-- Exercise input follows --
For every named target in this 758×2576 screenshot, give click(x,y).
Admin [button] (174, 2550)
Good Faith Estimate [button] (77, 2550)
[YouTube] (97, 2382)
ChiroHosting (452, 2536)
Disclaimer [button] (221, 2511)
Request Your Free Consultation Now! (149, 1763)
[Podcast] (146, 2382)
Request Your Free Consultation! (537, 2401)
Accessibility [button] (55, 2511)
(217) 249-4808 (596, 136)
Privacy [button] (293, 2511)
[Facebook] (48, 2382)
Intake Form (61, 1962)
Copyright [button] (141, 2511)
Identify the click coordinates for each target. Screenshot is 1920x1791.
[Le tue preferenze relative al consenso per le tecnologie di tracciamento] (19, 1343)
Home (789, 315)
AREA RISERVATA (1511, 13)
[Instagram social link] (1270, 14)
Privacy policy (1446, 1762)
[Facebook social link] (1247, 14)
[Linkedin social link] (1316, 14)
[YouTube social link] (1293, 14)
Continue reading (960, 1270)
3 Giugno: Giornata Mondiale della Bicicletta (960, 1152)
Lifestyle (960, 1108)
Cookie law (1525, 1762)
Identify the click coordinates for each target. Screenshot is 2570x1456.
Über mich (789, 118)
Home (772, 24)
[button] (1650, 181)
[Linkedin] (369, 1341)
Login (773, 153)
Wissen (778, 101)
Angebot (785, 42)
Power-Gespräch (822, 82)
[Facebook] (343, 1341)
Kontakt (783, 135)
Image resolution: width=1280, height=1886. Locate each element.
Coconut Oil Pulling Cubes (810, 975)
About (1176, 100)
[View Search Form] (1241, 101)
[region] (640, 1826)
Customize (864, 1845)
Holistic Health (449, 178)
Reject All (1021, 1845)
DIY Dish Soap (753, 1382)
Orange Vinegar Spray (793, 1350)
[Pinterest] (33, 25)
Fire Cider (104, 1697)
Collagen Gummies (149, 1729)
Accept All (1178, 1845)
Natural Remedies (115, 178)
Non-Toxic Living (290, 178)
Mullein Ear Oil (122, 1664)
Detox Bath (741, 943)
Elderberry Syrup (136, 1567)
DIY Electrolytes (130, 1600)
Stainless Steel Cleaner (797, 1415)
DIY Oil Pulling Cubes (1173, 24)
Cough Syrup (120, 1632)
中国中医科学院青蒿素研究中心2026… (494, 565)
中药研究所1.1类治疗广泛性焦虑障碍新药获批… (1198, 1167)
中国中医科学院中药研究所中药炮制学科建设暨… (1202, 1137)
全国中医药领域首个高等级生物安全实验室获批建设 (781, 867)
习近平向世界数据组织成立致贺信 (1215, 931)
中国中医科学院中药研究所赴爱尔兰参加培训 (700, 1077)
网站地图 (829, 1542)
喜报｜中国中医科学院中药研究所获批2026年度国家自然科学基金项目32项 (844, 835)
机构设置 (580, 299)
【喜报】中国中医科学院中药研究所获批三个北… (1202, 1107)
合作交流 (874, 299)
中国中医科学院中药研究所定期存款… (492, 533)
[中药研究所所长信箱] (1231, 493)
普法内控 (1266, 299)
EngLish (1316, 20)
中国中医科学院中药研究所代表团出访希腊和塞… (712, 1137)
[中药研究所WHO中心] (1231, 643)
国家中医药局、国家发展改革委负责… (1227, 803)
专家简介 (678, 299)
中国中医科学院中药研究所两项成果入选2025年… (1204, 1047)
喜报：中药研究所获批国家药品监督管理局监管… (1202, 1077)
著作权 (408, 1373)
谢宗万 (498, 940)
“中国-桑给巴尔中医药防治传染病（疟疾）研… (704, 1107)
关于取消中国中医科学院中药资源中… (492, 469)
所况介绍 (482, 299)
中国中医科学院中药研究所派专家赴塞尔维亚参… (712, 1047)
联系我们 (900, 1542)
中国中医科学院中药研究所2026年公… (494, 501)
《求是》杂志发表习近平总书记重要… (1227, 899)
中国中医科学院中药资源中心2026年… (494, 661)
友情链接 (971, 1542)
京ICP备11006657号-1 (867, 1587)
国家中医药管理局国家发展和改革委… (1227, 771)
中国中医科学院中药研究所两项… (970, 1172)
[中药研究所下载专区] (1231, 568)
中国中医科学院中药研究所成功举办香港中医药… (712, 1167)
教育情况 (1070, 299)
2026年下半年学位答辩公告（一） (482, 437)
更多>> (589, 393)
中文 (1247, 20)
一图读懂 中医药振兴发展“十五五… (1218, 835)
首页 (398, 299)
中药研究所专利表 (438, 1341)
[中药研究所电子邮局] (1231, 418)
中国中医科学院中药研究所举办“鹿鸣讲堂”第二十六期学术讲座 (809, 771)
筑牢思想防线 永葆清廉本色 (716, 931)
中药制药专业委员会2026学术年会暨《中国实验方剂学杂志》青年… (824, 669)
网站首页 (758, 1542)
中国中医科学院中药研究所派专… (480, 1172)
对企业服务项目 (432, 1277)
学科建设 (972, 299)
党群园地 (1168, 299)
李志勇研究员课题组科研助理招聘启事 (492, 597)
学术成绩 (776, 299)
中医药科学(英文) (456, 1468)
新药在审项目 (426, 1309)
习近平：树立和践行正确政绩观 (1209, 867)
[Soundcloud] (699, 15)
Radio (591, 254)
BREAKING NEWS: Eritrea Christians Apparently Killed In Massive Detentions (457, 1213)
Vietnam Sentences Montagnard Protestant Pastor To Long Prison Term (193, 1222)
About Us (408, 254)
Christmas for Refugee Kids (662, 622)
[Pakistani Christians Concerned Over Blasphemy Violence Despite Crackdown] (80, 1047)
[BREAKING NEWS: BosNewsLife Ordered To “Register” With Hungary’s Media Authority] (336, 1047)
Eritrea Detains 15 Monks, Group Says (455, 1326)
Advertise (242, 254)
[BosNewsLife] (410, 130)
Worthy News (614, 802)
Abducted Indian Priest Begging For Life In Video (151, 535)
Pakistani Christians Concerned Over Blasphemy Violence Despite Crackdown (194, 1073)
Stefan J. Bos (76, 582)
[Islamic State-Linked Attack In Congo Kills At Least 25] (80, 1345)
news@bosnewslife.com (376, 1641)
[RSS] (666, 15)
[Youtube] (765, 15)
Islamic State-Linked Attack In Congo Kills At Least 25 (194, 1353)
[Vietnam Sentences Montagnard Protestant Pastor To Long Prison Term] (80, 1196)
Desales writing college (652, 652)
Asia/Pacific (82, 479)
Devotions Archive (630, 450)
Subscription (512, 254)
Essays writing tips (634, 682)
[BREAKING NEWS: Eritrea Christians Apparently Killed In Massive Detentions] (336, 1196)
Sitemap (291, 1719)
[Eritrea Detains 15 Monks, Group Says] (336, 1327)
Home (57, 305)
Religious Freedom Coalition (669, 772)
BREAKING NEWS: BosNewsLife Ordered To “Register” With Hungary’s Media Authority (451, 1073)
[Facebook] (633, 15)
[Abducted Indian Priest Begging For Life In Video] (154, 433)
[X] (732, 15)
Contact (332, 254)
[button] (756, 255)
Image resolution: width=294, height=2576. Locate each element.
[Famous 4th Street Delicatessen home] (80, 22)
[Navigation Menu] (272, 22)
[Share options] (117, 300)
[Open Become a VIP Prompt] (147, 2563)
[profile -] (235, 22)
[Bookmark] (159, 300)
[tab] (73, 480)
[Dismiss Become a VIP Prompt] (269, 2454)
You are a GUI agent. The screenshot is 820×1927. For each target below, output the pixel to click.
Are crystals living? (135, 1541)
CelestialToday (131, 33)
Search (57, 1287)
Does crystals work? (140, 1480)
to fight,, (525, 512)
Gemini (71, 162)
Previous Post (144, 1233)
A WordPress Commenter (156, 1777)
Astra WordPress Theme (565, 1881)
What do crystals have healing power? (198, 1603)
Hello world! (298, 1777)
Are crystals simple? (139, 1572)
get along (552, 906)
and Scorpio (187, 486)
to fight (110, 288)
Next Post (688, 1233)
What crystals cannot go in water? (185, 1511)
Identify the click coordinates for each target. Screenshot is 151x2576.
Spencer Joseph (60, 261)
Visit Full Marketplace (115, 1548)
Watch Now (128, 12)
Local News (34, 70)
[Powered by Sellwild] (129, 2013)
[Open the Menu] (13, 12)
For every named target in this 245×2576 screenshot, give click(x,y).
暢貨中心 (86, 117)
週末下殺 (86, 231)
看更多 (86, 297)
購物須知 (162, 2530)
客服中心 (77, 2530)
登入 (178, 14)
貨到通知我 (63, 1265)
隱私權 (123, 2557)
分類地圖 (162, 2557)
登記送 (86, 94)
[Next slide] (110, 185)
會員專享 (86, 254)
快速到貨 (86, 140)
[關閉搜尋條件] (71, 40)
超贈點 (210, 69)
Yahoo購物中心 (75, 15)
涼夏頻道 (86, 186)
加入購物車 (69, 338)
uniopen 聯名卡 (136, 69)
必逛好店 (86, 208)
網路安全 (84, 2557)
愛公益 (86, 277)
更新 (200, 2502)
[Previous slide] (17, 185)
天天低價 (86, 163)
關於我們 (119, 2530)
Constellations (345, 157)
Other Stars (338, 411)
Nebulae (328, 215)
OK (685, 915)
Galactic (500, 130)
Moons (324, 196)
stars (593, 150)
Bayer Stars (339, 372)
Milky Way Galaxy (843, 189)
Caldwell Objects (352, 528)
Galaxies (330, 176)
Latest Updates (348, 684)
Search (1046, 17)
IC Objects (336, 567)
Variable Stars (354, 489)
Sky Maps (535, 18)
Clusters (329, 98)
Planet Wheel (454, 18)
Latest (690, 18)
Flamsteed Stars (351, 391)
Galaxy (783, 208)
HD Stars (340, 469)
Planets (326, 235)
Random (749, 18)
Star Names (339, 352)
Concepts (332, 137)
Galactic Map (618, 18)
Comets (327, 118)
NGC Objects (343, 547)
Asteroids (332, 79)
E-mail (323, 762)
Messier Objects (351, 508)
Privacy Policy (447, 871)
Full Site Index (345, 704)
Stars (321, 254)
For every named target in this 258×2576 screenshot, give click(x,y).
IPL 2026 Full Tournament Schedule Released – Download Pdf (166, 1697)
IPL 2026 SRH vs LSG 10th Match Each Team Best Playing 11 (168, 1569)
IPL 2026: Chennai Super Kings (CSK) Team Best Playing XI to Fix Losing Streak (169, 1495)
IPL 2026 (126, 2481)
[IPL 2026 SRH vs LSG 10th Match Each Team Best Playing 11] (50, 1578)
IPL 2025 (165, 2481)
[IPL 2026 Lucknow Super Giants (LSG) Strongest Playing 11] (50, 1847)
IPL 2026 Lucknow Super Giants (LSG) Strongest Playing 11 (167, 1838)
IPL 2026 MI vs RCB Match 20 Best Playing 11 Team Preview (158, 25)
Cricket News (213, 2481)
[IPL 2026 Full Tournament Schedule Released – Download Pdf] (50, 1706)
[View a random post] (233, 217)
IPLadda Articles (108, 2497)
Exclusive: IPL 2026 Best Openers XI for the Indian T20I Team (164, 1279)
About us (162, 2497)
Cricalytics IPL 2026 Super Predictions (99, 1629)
-- Exercise input concluded --
- [Aim of the task] Your task for the entries above: copy exactly the span starting with the line with "to fight (110, 288)" and going on through the line with "NGC Objects (343, 547)", both lines included, and nothing else.

- [Response]
to fight (110, 288)
Next Post (688, 1233)
What crystals cannot go in water? (185, 1511)
Identify the click coordinates for each target. Screenshot is 151x2576.
Spencer Joseph (60, 261)
Visit Full Marketplace (115, 1548)
Watch Now (128, 12)
Local News (34, 70)
[Powered by Sellwild] (129, 2013)
[Open the Menu] (13, 12)
For every named target in this 245×2576 screenshot, give click(x,y).
暢貨中心 (86, 117)
週末下殺 (86, 231)
看更多 (86, 297)
購物須知 (162, 2530)
客服中心 (77, 2530)
登入 (178, 14)
貨到通知我 (63, 1265)
隱私權 (123, 2557)
分類地圖 (162, 2557)
登記送 (86, 94)
[Next slide] (110, 185)
會員專享 (86, 254)
快速到貨 (86, 140)
[關閉搜尋條件] (71, 40)
超贈點 (210, 69)
Yahoo購物中心 (75, 15)
涼夏頻道 (86, 186)
加入購物車 (69, 338)
uniopen 聯名卡 (136, 69)
必逛好店 (86, 208)
網路安全 (84, 2557)
愛公益 (86, 277)
更新 (200, 2502)
[Previous slide] (17, 185)
天天低價 (86, 163)
關於我們 (119, 2530)
Constellations (345, 157)
Other Stars (338, 411)
Nebulae (328, 215)
OK (685, 915)
Galactic (500, 130)
Moons (324, 196)
stars (593, 150)
Bayer Stars (339, 372)
Milky Way Galaxy (843, 189)
Caldwell Objects (352, 528)
Galaxies (330, 176)
Latest Updates (348, 684)
Search (1046, 17)
IC Objects (336, 567)
Variable Stars (354, 489)
Sky Maps (535, 18)
Clusters (329, 98)
Planet Wheel (454, 18)
Latest (690, 18)
Flamsteed Stars (351, 391)
Galaxy (783, 208)
HD Stars (340, 469)
Planets (326, 235)
Random (749, 18)
Star Names (339, 352)
Concepts (332, 137)
Galactic Map (618, 18)
Comets (327, 118)
NGC Objects (343, 547)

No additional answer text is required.